(Data in this exercise Opens)
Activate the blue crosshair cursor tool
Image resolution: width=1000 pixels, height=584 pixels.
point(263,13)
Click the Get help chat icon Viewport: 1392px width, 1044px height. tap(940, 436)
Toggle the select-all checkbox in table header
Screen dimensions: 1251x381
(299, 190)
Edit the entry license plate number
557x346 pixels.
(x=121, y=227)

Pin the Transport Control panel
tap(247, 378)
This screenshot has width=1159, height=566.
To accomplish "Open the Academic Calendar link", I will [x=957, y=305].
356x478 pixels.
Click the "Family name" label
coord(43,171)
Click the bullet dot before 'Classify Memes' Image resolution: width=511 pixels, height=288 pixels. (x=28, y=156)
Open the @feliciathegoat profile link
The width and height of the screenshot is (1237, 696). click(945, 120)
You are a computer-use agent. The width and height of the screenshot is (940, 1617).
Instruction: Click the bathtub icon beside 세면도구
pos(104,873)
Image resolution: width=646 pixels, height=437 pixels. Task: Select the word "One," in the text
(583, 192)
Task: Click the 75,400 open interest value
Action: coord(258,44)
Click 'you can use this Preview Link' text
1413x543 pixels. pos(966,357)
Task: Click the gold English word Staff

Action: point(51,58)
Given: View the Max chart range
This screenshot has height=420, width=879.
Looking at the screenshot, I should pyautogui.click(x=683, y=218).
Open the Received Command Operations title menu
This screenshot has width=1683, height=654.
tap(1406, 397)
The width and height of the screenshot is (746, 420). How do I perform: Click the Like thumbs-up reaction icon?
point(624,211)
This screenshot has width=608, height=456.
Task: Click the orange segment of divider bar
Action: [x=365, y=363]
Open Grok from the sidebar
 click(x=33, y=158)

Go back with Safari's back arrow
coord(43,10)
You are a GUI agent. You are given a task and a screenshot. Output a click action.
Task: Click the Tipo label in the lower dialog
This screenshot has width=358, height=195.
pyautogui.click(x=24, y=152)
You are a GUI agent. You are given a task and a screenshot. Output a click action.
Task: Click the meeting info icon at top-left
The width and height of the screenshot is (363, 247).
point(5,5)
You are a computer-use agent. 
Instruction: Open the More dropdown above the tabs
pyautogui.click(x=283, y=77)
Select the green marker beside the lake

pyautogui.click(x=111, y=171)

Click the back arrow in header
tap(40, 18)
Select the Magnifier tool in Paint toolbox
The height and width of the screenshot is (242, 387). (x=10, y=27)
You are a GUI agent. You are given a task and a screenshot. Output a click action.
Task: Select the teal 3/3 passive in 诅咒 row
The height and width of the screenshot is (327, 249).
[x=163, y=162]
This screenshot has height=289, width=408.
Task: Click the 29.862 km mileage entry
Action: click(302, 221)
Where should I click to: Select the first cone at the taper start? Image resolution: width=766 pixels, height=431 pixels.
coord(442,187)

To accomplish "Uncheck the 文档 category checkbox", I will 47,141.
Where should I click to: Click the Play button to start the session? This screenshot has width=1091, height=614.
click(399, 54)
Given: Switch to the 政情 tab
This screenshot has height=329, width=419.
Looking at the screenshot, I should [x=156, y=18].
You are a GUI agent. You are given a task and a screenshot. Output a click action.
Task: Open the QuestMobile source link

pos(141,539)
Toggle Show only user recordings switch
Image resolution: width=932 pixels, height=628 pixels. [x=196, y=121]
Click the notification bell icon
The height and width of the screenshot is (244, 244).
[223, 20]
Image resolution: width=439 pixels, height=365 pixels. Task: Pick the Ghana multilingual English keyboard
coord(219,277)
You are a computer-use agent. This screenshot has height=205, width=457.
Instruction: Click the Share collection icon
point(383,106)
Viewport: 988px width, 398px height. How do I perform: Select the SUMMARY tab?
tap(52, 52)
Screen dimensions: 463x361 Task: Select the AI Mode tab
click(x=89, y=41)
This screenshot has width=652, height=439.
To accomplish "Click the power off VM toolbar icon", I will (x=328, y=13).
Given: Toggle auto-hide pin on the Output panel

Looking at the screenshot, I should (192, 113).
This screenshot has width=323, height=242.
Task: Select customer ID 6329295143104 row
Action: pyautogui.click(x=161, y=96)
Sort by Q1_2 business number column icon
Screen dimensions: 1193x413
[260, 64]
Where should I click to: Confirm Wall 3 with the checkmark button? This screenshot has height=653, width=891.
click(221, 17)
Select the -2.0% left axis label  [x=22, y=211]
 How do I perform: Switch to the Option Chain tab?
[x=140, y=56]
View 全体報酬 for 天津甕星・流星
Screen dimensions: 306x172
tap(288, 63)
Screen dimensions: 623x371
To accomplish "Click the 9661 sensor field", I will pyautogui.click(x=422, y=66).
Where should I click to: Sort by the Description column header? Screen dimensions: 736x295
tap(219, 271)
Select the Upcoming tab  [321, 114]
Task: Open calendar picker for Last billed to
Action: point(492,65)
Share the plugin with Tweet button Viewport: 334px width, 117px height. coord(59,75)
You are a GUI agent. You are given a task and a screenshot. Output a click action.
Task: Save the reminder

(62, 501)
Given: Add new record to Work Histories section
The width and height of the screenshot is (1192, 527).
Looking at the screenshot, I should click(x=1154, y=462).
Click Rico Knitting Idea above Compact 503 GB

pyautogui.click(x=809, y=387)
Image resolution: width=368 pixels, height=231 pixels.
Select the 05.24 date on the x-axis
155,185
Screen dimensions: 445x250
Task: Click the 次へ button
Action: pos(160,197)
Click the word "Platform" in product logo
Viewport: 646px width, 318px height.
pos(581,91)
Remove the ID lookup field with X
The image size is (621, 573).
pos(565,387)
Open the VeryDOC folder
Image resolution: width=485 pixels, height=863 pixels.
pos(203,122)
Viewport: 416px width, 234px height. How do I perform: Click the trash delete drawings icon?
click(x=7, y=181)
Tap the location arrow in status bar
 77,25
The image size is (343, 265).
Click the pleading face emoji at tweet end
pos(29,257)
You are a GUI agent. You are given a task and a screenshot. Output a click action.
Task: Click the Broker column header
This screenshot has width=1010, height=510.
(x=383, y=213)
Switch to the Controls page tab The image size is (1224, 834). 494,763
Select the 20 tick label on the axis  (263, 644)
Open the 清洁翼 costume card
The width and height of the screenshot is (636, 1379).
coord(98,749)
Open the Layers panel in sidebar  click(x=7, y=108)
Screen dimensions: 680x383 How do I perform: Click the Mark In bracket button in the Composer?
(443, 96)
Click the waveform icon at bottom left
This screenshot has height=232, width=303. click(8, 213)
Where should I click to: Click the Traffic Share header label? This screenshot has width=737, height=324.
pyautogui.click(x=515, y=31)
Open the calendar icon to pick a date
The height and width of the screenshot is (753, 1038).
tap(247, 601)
(Data in this exercise Closes)
◆ **Work item**
Above are the records; repeat exactly the lines from the one holding "Click the notification bell icon" down to the one holding "This screenshot has width=652, height=439.", end lines included.

◆ **Solution**
Click the notification bell icon
The height and width of the screenshot is (244, 244).
[223, 20]
Image resolution: width=439 pixels, height=365 pixels. Task: Pick the Ghana multilingual English keyboard
coord(219,277)
You are a computer-use agent. This screenshot has height=205, width=457.
Instruction: Click the Share collection icon
point(383,106)
Viewport: 988px width, 398px height. How do I perform: Select the SUMMARY tab?
tap(52, 52)
Screen dimensions: 463x361 Task: Select the AI Mode tab
click(x=89, y=41)
This screenshot has width=652, height=439.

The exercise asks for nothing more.